L'Informatica che, apparentemente ha soppiantato la spiritualità dell'individuo, nulla ha potuto fare contro la Poesia. Essa vivrà finché un solo uomo rimarrà sulla terra, guarderà la luce sempre più alta di una cometa che ci narrerà delle stelle, di un firmamento celeste; di cieli limpidi e di profezie miracolistiche, finché l'ultimo bimbo nascerà su questo pianeta.
Perché la Poesia è vita, è la vita stessa che conduce sui binari del sublime, della implicazione divina, della trascendenza e della metafisica.
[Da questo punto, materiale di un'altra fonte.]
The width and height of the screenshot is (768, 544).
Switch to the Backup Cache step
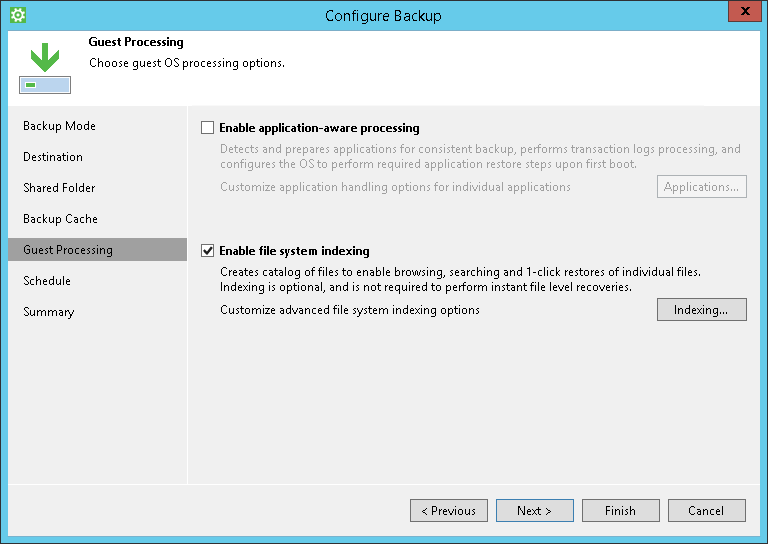[61, 219]
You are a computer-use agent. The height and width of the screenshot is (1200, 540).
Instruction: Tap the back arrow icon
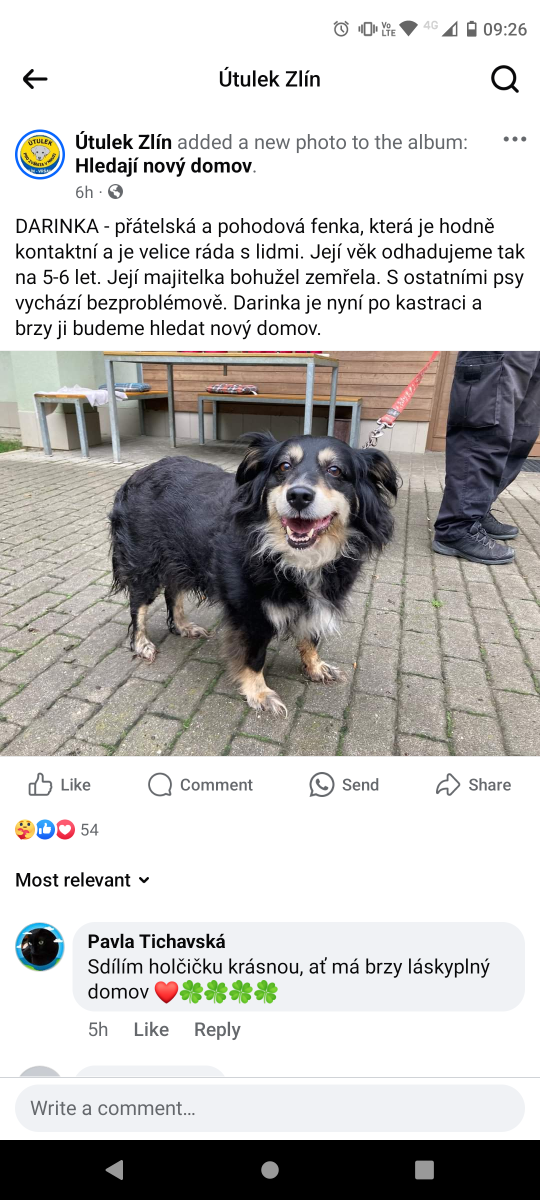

E' in buona sostanza l'elemento che ci chiama ad essere affrancati dal becerume ottuso e asfittico di un livello inferiore, per sacralizzare la parte più evoluta e significativa del nostro sentire.
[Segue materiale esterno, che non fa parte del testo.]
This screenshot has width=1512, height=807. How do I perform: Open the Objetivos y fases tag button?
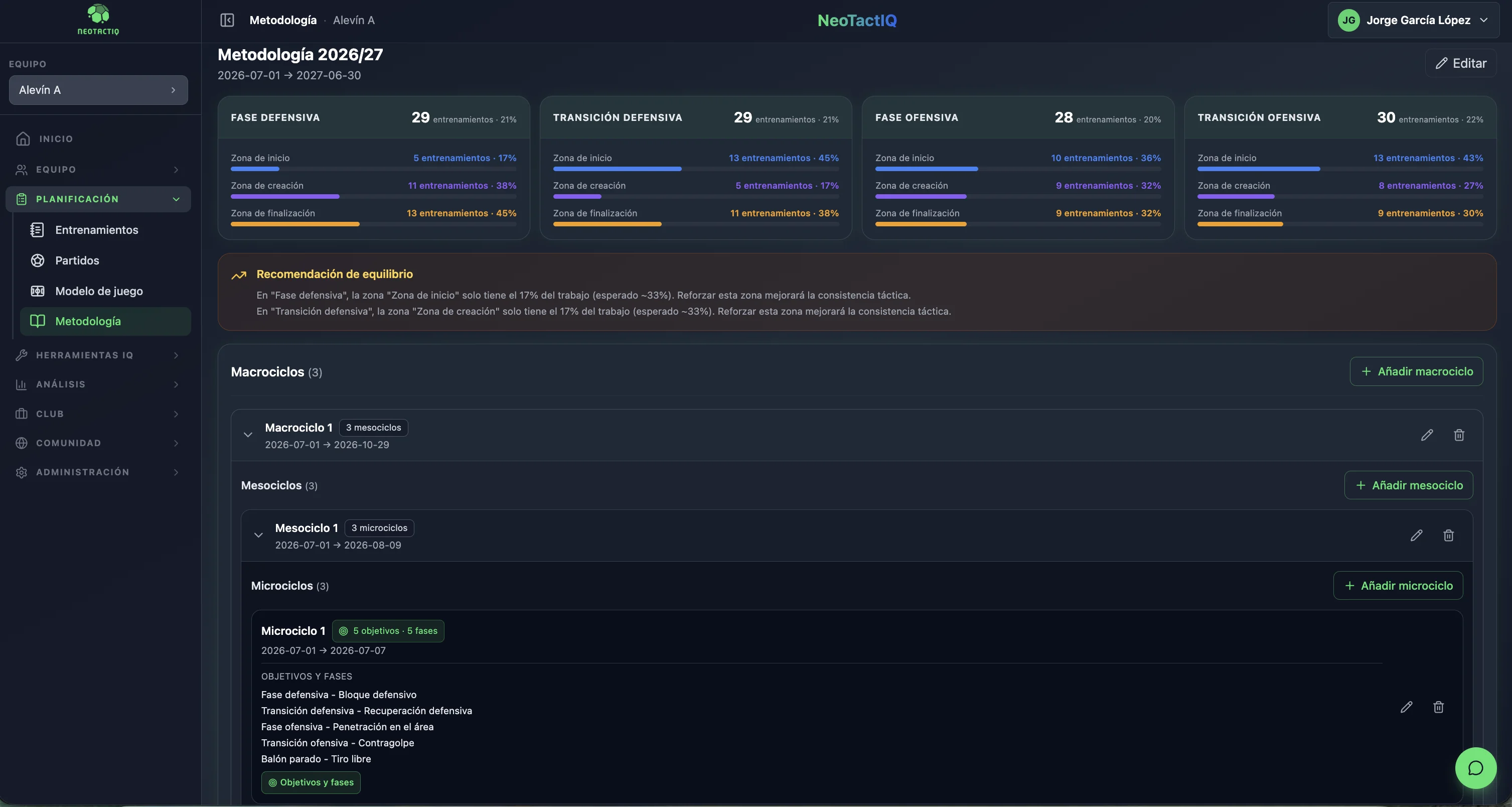(x=311, y=782)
Il territorio solcato dalla Poesia è un territorio sempre vergine, abdito ad accompagnare il rapimento e la visione del soprannaturale o del concetto stesso di universalità.
Nel mentre essere nell'universo può significare la nostra presenza in questo luogo, può anche manifestare la sfera del nostro miglior essere nel mondo attraverso la parola poetica.
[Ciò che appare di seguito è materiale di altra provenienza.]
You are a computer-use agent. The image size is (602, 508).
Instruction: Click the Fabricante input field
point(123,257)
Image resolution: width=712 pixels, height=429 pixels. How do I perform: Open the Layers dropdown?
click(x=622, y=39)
Pure se sembra che il mondo rifiuti tout court la poesia e sia in preda a una follia individuale e collettiva tra le più aberranti, non vi è ombra di dubbio che la tesi del delirio sia da imputare anche alla Poesia, perché la Poesia è già di per sé delirio, esaltazione e potenza di un quid che non sappiamo da dove origina e dove ci porta. Noi non sappiamo nulla della Poesia. Ci pervade, viene e va, ci tormenta, ci sublima, ci esalta, ma non conosciamo neppure l'ombra della sua (ir)realtà che fa da contraltare alla nostra pochezza. E' ovvio che la mancanza di cultura impedisce i collegamenti giusti tra la Poesia e la vita di tutti i giorni, ma il motivo della sua recherche resta il fattore predisponente del suo privilegio, la ragione sine qua non della sua sconvolgente esemplarità a rivisitare con noi o senza di noi, l'amore del mondo, la libera interpretazione del viaggio che è in definitiva -la nostra avventura terrena-
L'esistenza ha necessità di essere interpretata attraverso il mito della Poesia, perché esprime la luce interiore che tocca il mondo e la lotta per caratterizzare e rendere vivibile e meno svilita la realtà del nostro esser(ci).
L'immaginario che recita la trasformazione dei concetti banali traducendoli in elevate immagini poetiche si scontra di frequente con le difficoltà ambientali del destinatario.
Questo sì, chi non la capisce e non è iniziato alla Poesia è tentato di rifiutarla, di eluderla, ma la Poesia resta comunque a sotlineare la natura stessa della scrittura che non è digressione da se stessa, ma forza maieutica, trasmessa attraverso un'ottica perfettibile della realtà.